I continue to be astonished by people who want to skewer the peer review process for a failure, but allow the authors to get away without a bruise. It was the authors who made the mistake and who clung to their claim even in the face of a lot of questions during peer review. It is ultimately the authors’ fault. Science and its reviewers did what they should have, in my opinion. It’s the authors who blew it. Let’s not forget that.

And the authors can be just as obstinate in a Rubriq system as any other.

However, it should be said that your refutation of the Science paper has greatly boosted your reputation and (hopefully your) career. You are not someone I was familiar with before you took on this task, and are now much more well-known. Looking back, do you think this was a poor use of your time and money?

The real issue is not whether I benefited but whether the taxpayers who pay my salary and research expenses benefited. Given that the paper had been published and given such enormous publicity, the time and money needed for the refutation were well spent. But that doesn’t justify the errors by the authors and reviewers.

People pursue false hypotheses and do experiments that don’t pan out all the time. How much additional expense came into play here merely because this played out in public via Science, rather than if it were announced during a talk at a meeting? If they had published a paper that included a caveat suggesting additional experiments were needed to confirm things, wouldn’t the same expenses have occurred?
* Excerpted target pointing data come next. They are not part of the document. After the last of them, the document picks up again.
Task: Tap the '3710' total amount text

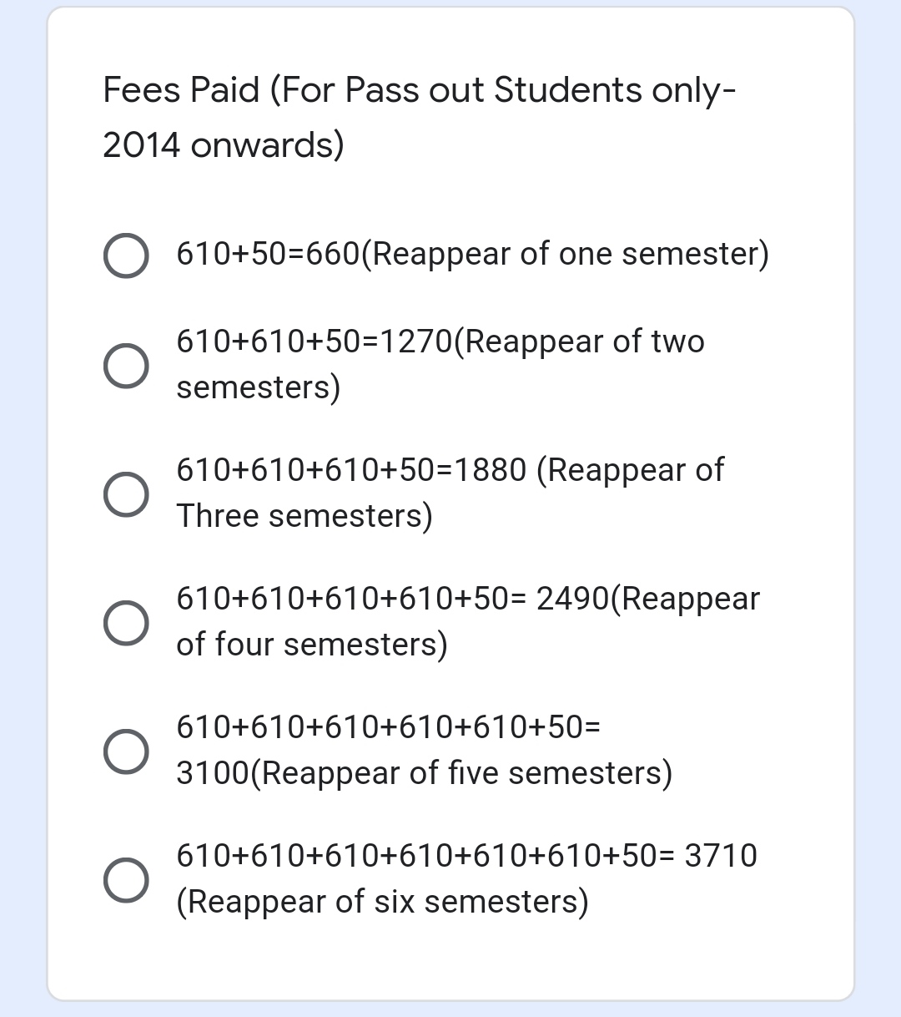Action: [x=721, y=856]
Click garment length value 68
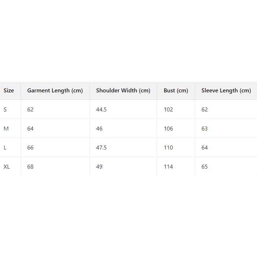257x257 pixels. tap(30, 167)
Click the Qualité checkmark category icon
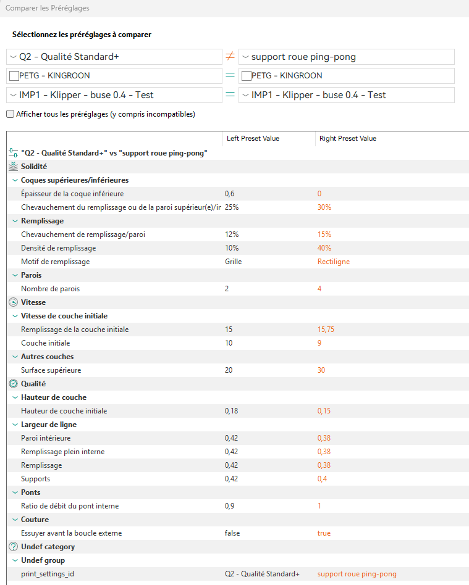The width and height of the screenshot is (469, 585). (x=13, y=384)
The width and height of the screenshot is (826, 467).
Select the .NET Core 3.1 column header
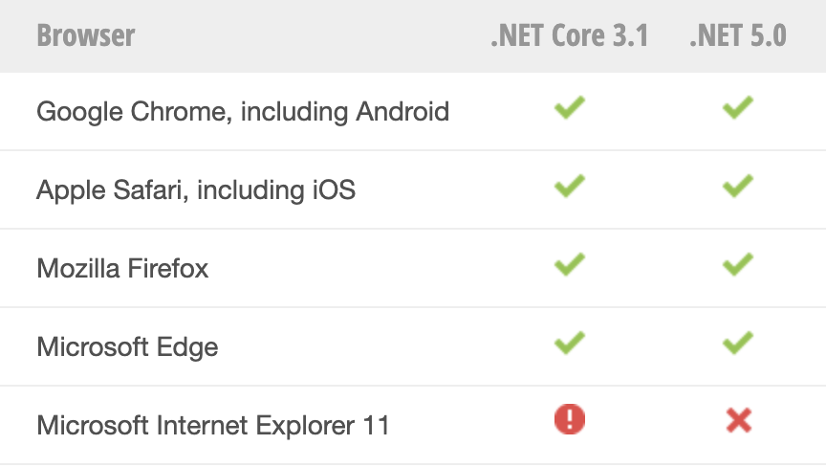pos(570,35)
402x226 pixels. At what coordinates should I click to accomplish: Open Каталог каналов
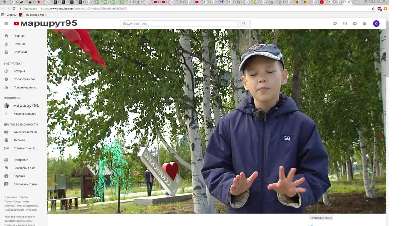pyautogui.click(x=25, y=114)
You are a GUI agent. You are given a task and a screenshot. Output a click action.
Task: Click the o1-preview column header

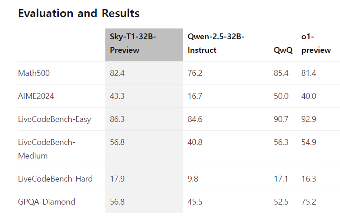316,43
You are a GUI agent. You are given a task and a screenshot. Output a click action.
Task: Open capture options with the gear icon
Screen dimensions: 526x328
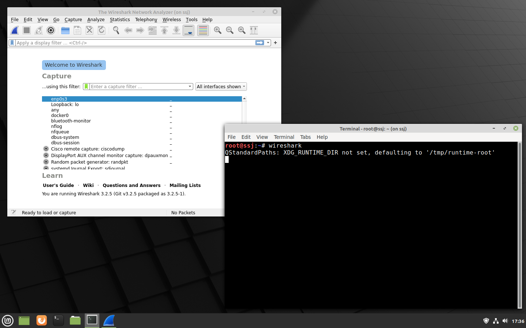[50, 30]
Given the importance of matching manuscripts with appropriate reviewers, the 2009 Sense About Science peer review survey of 4000 researchers threw up a worrying result (Figure 13). When asked the main reasons for declining to review in the preceding 12 months, 58% said it was because the paper was outside their area of expertise. This was the most frequently mentioned reason for declining to review, above being too busy (49%).

I have developed an algorithm that may solve this problem. It finds those published researchers whose work is closest to a given paper or proposal, by varying degrees of closeness. I may do a Kitchen article on this.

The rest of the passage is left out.